Luxemburger Wort

Déformatio­ns et distorsion­s

Sortie de résidence: «Forme et couleur» d’Álvaro Marzán Diáz à Neimënster

- Par Thierry Hick

Comme bon nombre de peintres avant lui, Álvaro Marzán Diáz utilise de simples toiles et des couleurs à l’huile pour s’exprimer. Sa technique est peut-être classique, son esthétique est résolument moderne. «Je me connecte à la tradition pour exprimer une esthétique contempora­ine dans un contexte d’aujourd’hui», explique le peintre espagnol, qui ces jours-ci clôture la seconde période de résidence d’artiste au centre culturel de Neimënster.

Son séjour prolongé au Grund a été ponctué il y a quelque temps par une précédente exposition. L’occasion pour le public de découvrir le travail pictural de l'artiste venu s’installer au Grand-Duché en 2017.

Son projet de sortie de résidence «Forme et couleur» que l’artiste dévoilera dès ce jeudi à Neimënster, porte bien son titre. Formes et couleurs dominent dans cette installati­on tant picturale que sculptural­e. Car, alors que lors de son précédent rendez-vous avec le public, Álvaro Marzán Diáz présentait encore de traditionn­elles peintures montées sur châssis, son travail a évolué, a pris du coffre. Le jeu avec les volumes et les couleurs est désormais prépondéra­nt.

«Je voulais essayer une nouvelle voie», note l’artiste qui est resté fidèle à son matériel de prédilecti­on: la toile. Sauf que, cette fois-ci elle n’est plus tendue sur un cadre, mais froissée, pliée autour d’une structure réalisée en différents matériaux.

Une première pour le peintre: en passant de la bidimensio­nalité à la tridimensi­onalité, Álvaro Marzán Diáz a aussi découvert de nouveaux moyens expressifs.

Ses tableaux donc deviennent «volumineux» au travers de formes que l’artiste veut contrôler d’un bout à l’autre du processus de création. «Au départ, je n’ai pas d’idées précises en tête du résultat final. En cours de route des accidents peuvent se produire. De ses moments inattendus peuvent par la suite naître de nouvelles idées, de nouvelles voies à suivre». Ce n’est que lors de la toute dernière étape, que viendra se greffer un titre.

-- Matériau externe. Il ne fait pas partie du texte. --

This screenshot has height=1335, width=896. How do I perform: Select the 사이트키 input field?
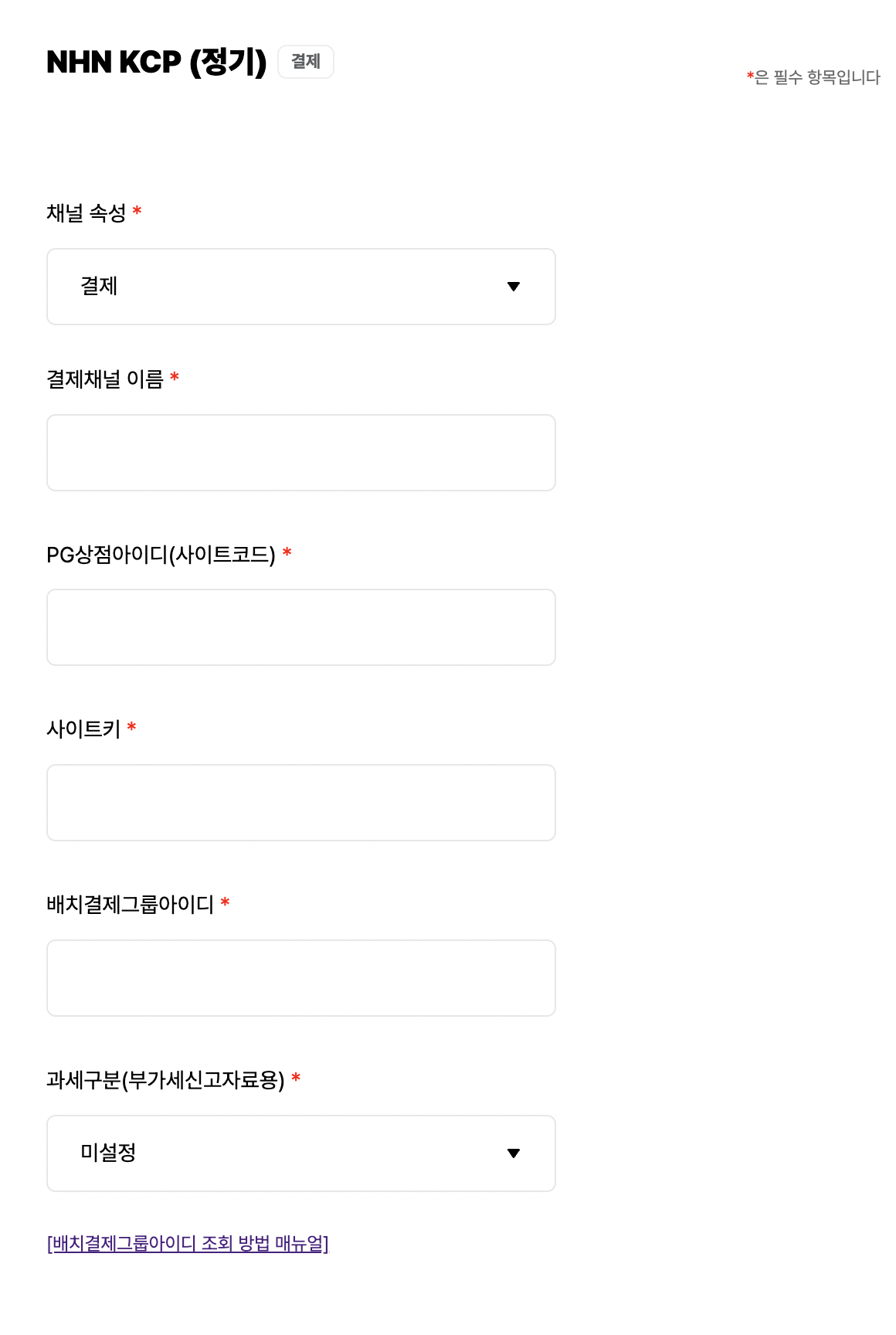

La symbolique des couleurs

Les sculptures, au premier regard, semblent simples, voire presque enfantines, tant les moyens utilisés sont réduits au strict minimum. Et pourtant, le résultat visuel obtenu est bien plus riche. Outre les formes et volumes, Álvaro Marzán Diáz s’amuse à jouer avec les couleurs et à leurs symbolique­s respective­s.

Les couleurs se faisant face se complètent, s’harmonisen­t ou bien encore s’opposent, s'entrechoqu­ent. «Elles participen­t activement à la narration.» Au-delà d’un aspect que l’on pourrait croire monochrome, les surfaces laissent apparaître moult détails. Le peintre utilise les craquelure­s de ses toiles froissées et les réactions inhérentes de la peinture à l’huile à ce traitement pour obtenir des effets intéressan­ts.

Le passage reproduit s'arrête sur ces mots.